# Stored items
* * *

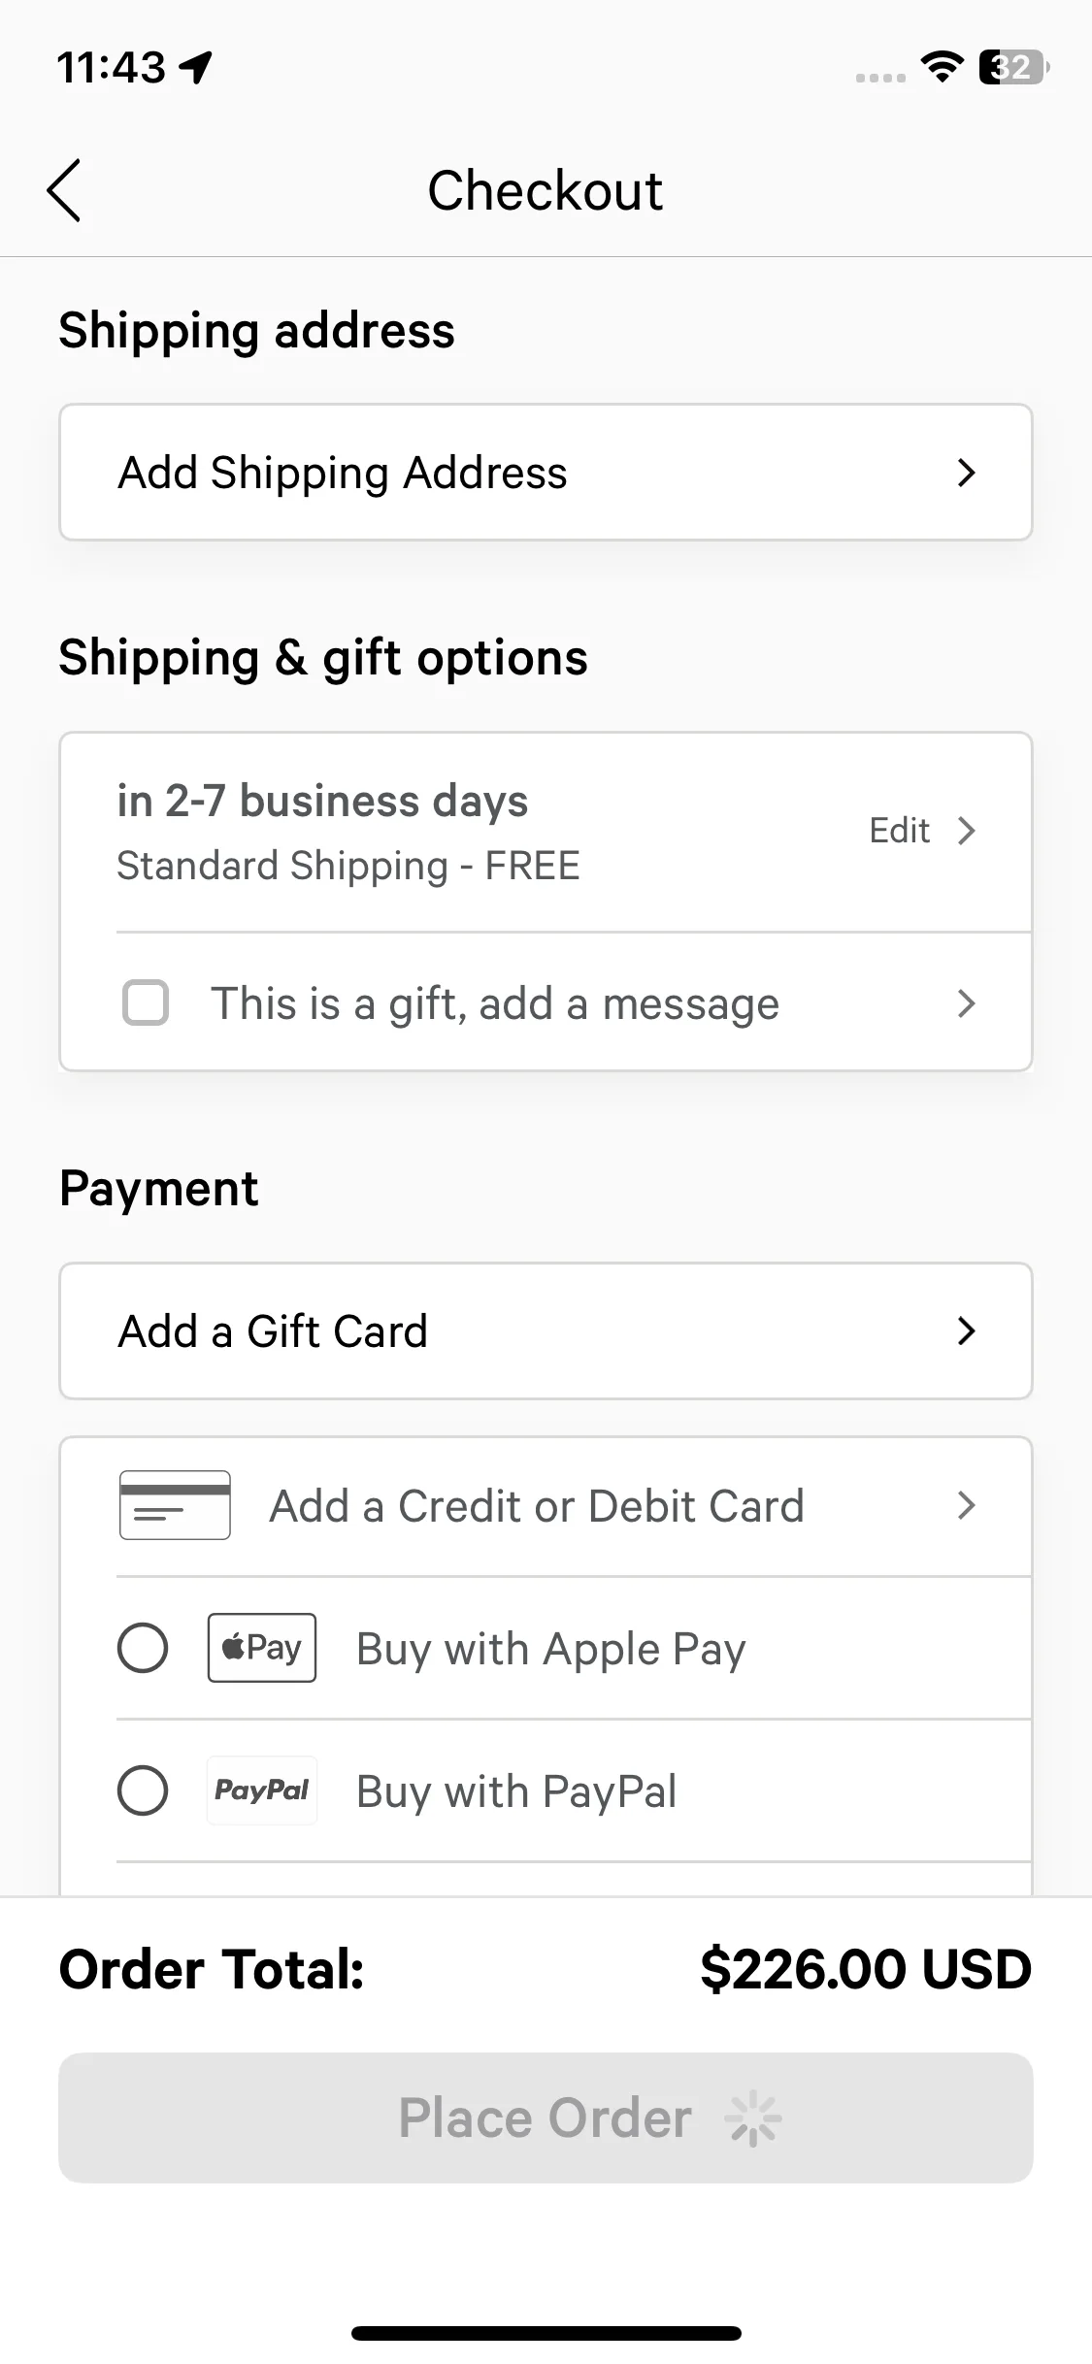Screen dimensions: 1092x2364
Task: Select the Apple Pay radio button
Action: tap(143, 1648)
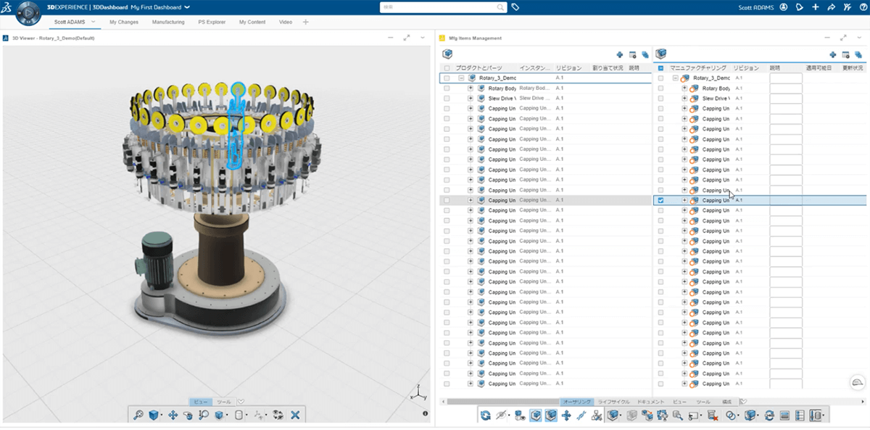
Task: Open the help question mark icon
Action: [862, 7]
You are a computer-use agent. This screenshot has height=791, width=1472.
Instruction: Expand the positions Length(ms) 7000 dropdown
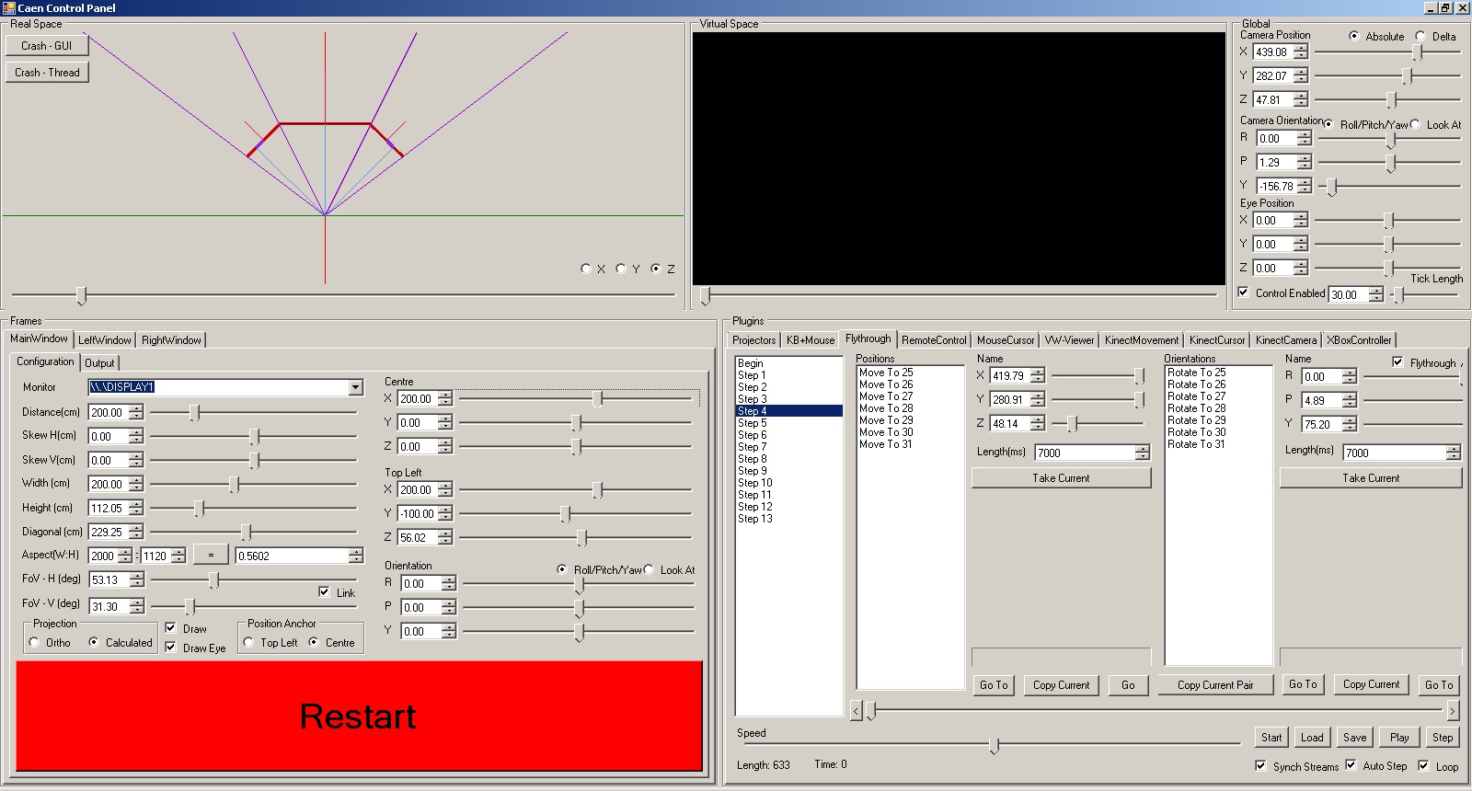[x=1142, y=453]
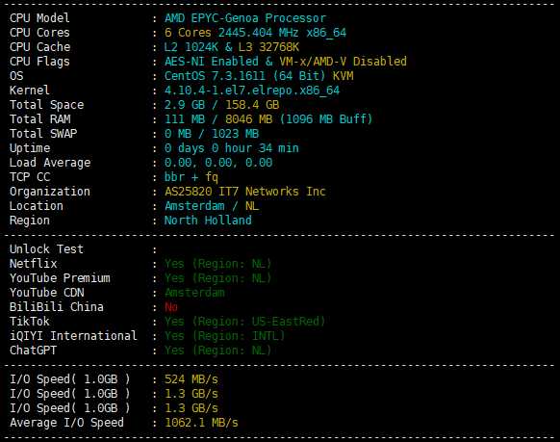560x442 pixels.
Task: Select the bbr + fq TCP CC value
Action: coord(191,177)
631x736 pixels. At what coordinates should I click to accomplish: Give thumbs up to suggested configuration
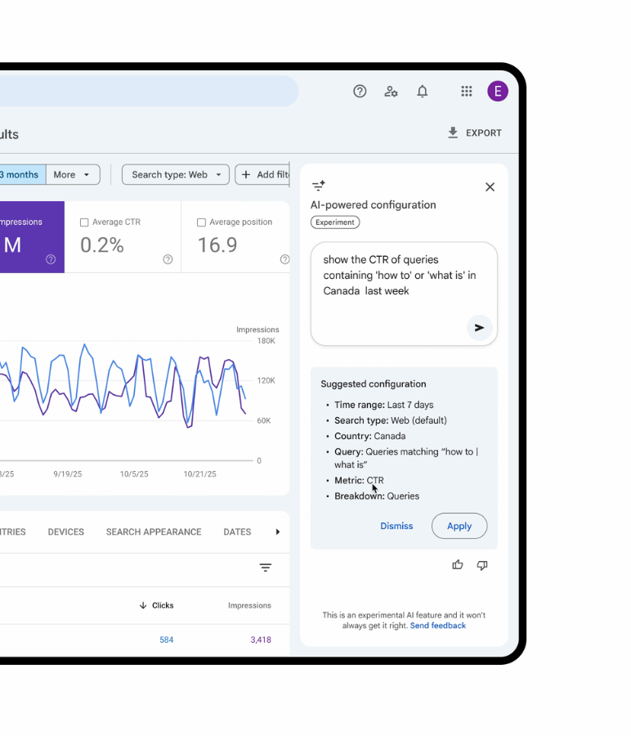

* * *

# Problem to solve
Output exactly the lines from the line containing "Instruction: Expand the" through the last line of the records, both included, and leave out every picture.

# Response
Instruction: Expand the positions Length(ms) 7000 dropdown
[x=1142, y=453]
560x442 pixels.
Task: Select the bbr + fq TCP CC value
Action: coord(191,177)
631x736 pixels. At what coordinates should I click to accomplish: Give thumbs up to suggested configuration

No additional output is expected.